"Kamu pasti benar-benar bingung saat ini. Aku harus mencerahkanmu, bukan?" kataku, sambil mengelus pipi Liliana dengan lembut dan melihat tatapannya yang kaku, rileks, kemudian kaku lagi.
Sang pembunuh telah membuat dua kesalahan dalam pengevaluasiannya. Keduanya berasal dari fakta bahwa dia sekali lagi meremehkanku.
Siapa yang bisa menyalahkannya? Aku hanyalah seorang anak kecil yang sepele. Peristiwa-peristiwa yang terjadi sejauh ini sudah cukup mengejutkan. Dia pasti berpikir bahwa itu adalah batas dari kemampuanku.
Sayangnya bagi nona malang itu, dia salah.
"Kamu pintar, nona muda... mengulur waktu sambil mengedarkan mana di seluruh tubuhmu. Strategi yang sangat mengesankan. Sayangnya, kamu gagal memperhatikan..." aku memulainya dengan tenang.
Dia seharusnya curiga bahwa itu tidak seperti diriku, bagi seseorang yang begitu teliti, untuk mengungkapkan rencanaku dengan begitu rinci. Aku menjadi banyak bicara dan dengan nyaman memberinya waktu yang cukup untuk sepenuhnya menggunakan sihirnya. Alasannya sederhana.
"... Aku juga sedang mengulur waktu!" aku tersenyum dengan licik.
Matanya melotot, tetapi dia tidak bisa membuat reaksi atau ekspresi lain. Tubuhnya masih berdenyut nyeri, dan aku tahu alasannya.

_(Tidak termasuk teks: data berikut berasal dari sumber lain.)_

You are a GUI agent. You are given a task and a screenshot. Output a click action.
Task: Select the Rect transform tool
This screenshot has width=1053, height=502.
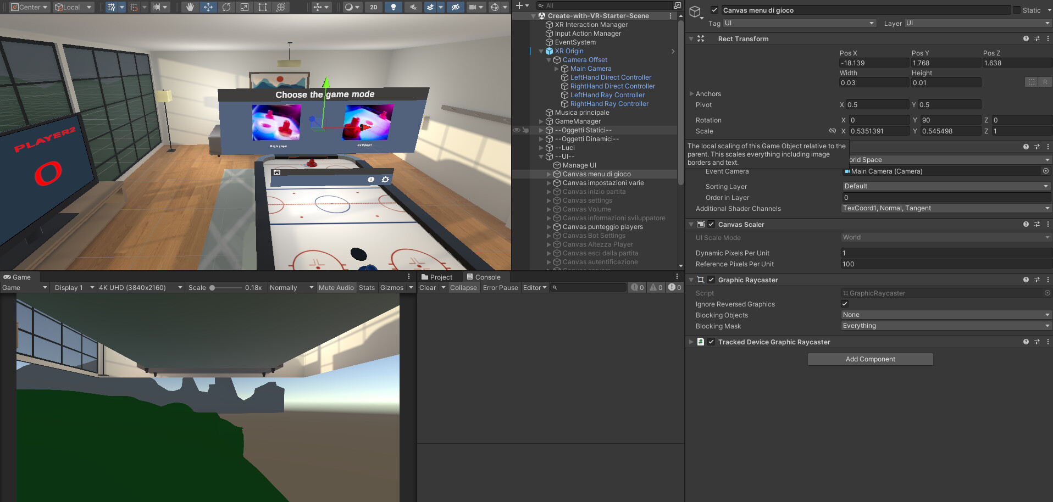[x=263, y=7]
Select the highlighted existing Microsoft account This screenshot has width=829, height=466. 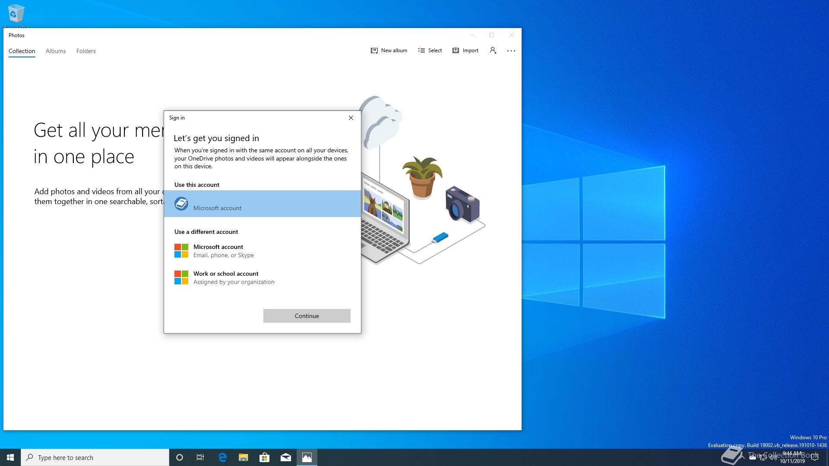262,204
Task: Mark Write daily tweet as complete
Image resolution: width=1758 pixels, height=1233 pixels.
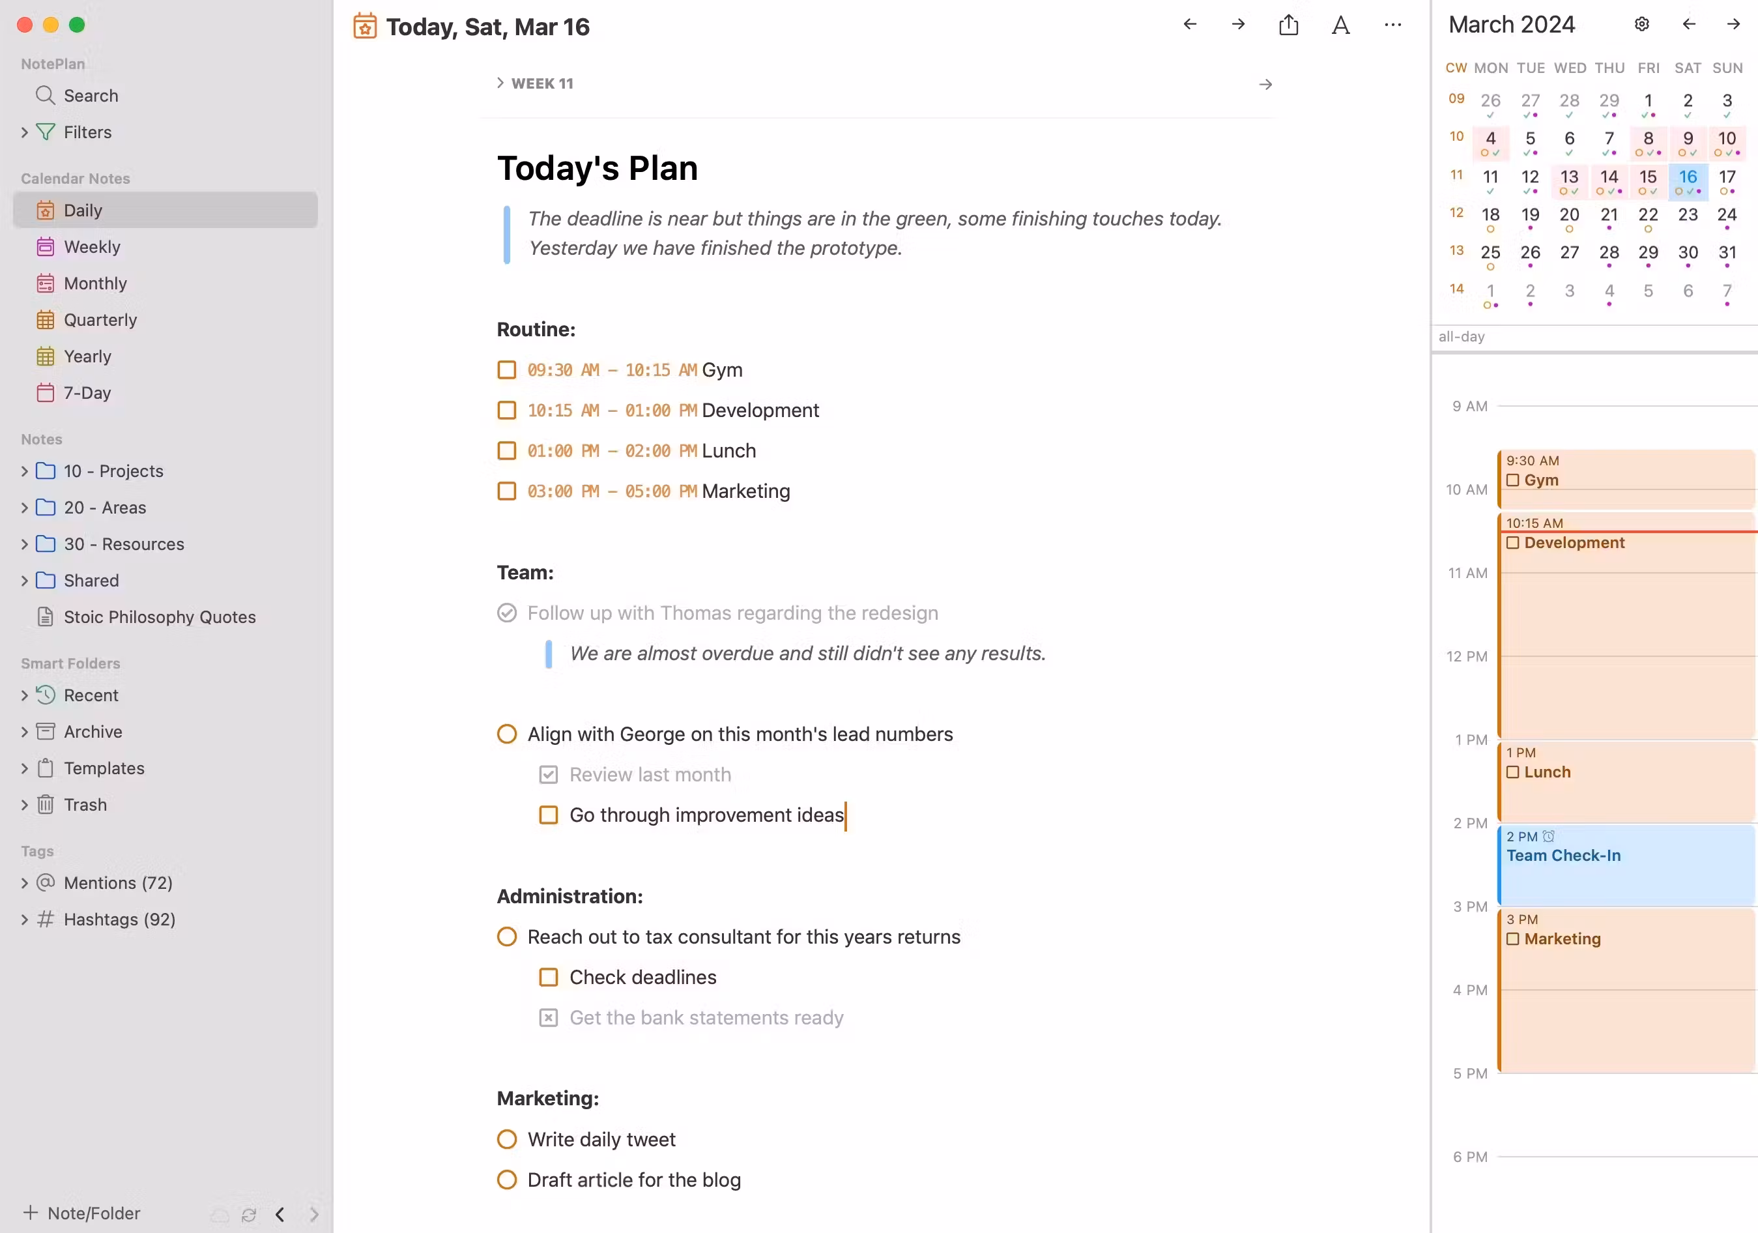Action: click(x=506, y=1140)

Adapun kesalahan kedua dalam pengevaluasian yang dia buat, atau lebih tepatnya, kelalaian yang dia buat padaku, adalah terkait dengan penggunaan sihirnya. Liliana adalah seorang penyihir yang terampil karena dia hampir bisa membunuhku dengan mantraku sendiri pada pandangan pertama.

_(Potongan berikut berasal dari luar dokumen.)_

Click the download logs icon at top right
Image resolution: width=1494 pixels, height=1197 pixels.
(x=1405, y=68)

Dia pasti telah menghitung tekniknya dan meningkatkannya sesuai untuk memberikan hasil yang dia butuhkan. Wanita yang benar-benar menakutkan.

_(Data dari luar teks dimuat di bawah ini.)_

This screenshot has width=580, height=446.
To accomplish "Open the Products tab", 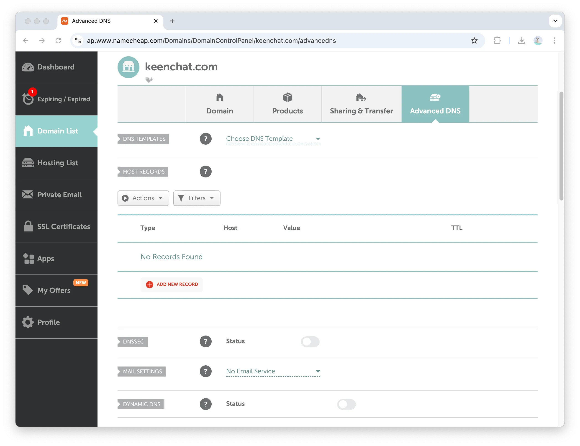I will tap(287, 104).
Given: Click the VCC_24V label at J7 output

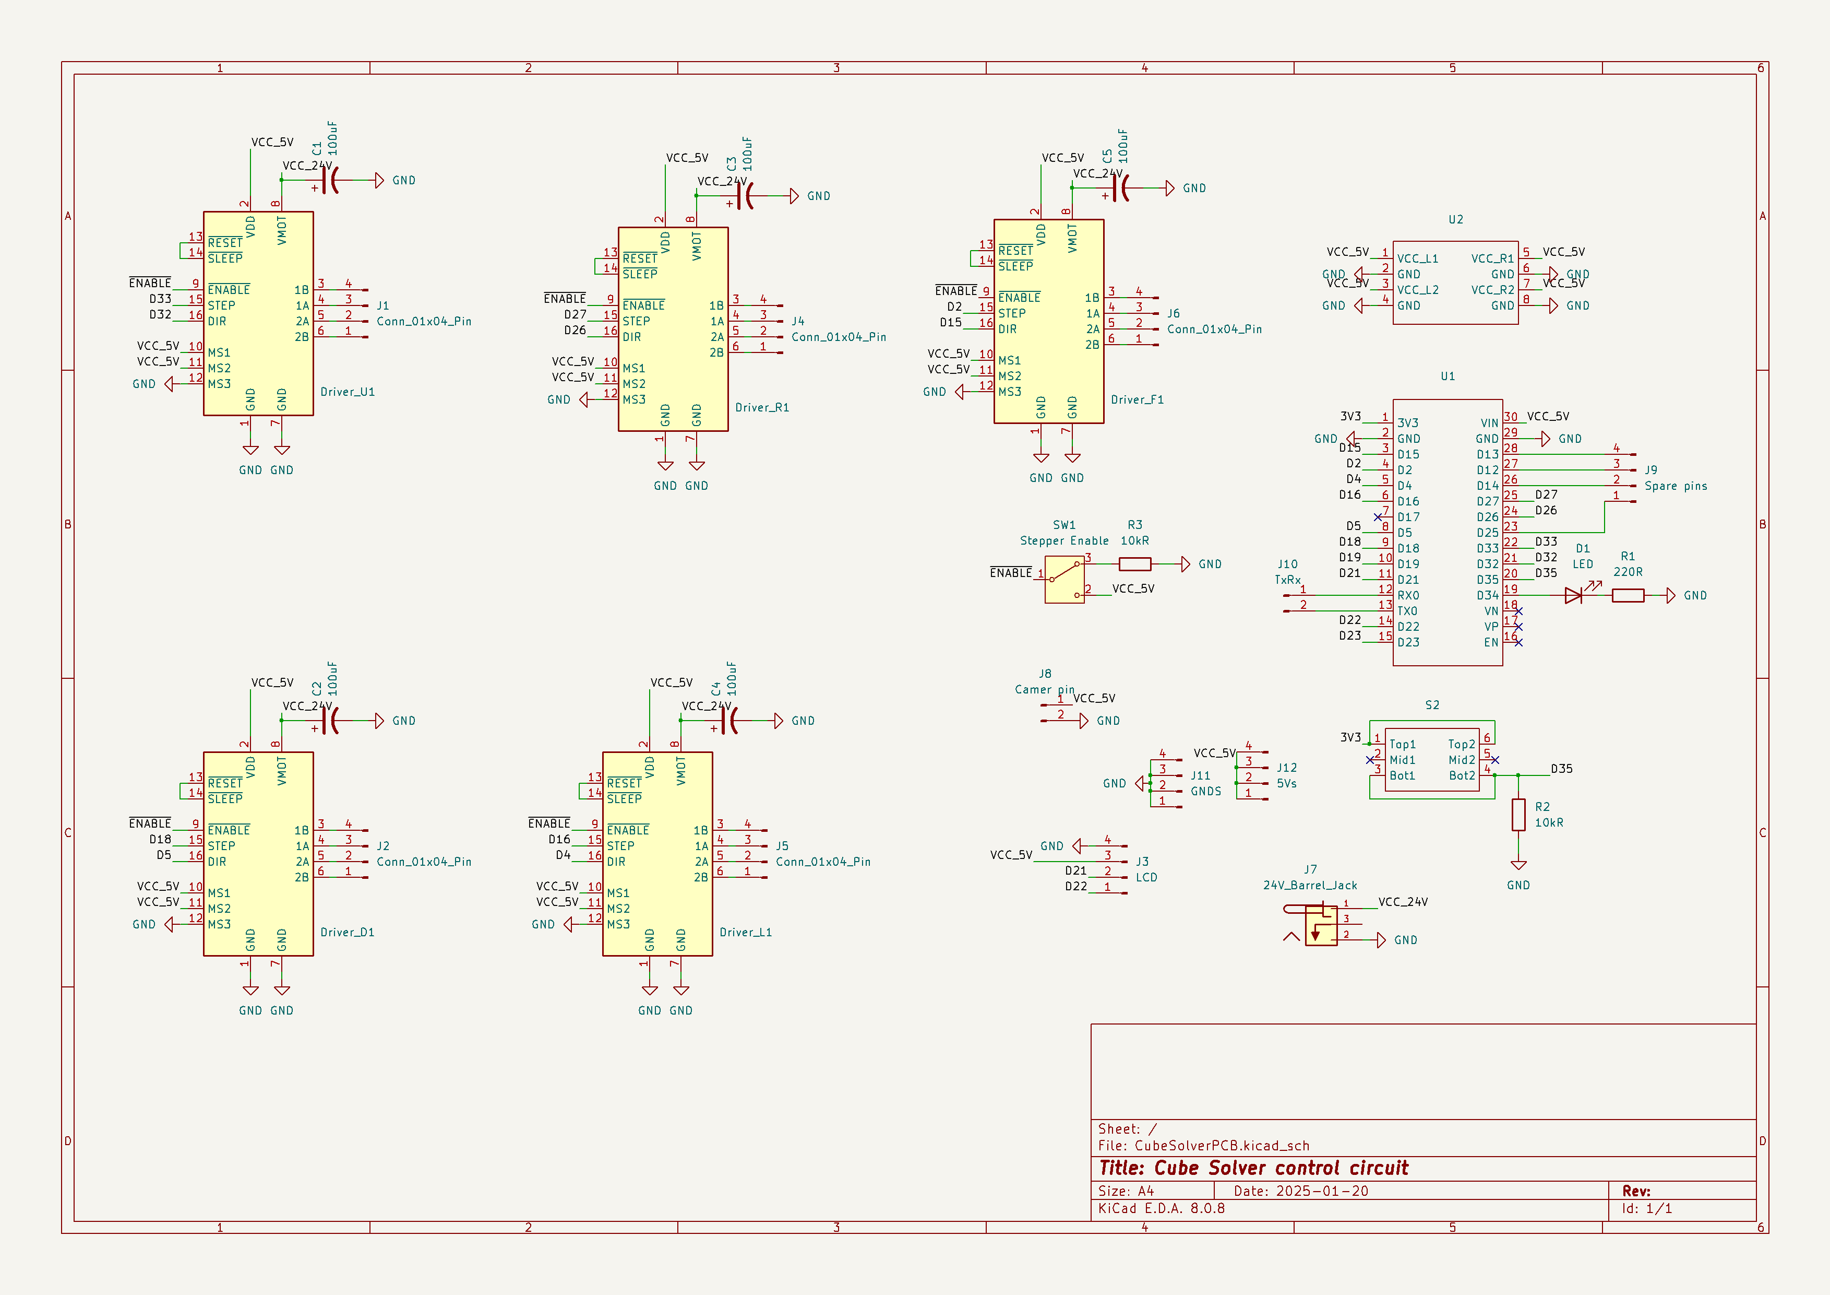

Mengapa aku tidak berpikir bahwa dia bisa dengan mudah menggunakan sihir untuk membebaskan dirinya dari kelumpuhanku dan berbalik dalam sekejap?
Jawabannya sederhana... Aku sudah berpikir!
"Apakah kamu benar-benar berpikir aku tidak akan memperhatikan peredaran mana kamu? Atau apakah kamu berpikir aku tidak memperkirakan hasil bahwa kamu akan menggunakan sihir? Faktanya, aku mengandalkannya!" kataku, melangkah mundur sambil melihat langit.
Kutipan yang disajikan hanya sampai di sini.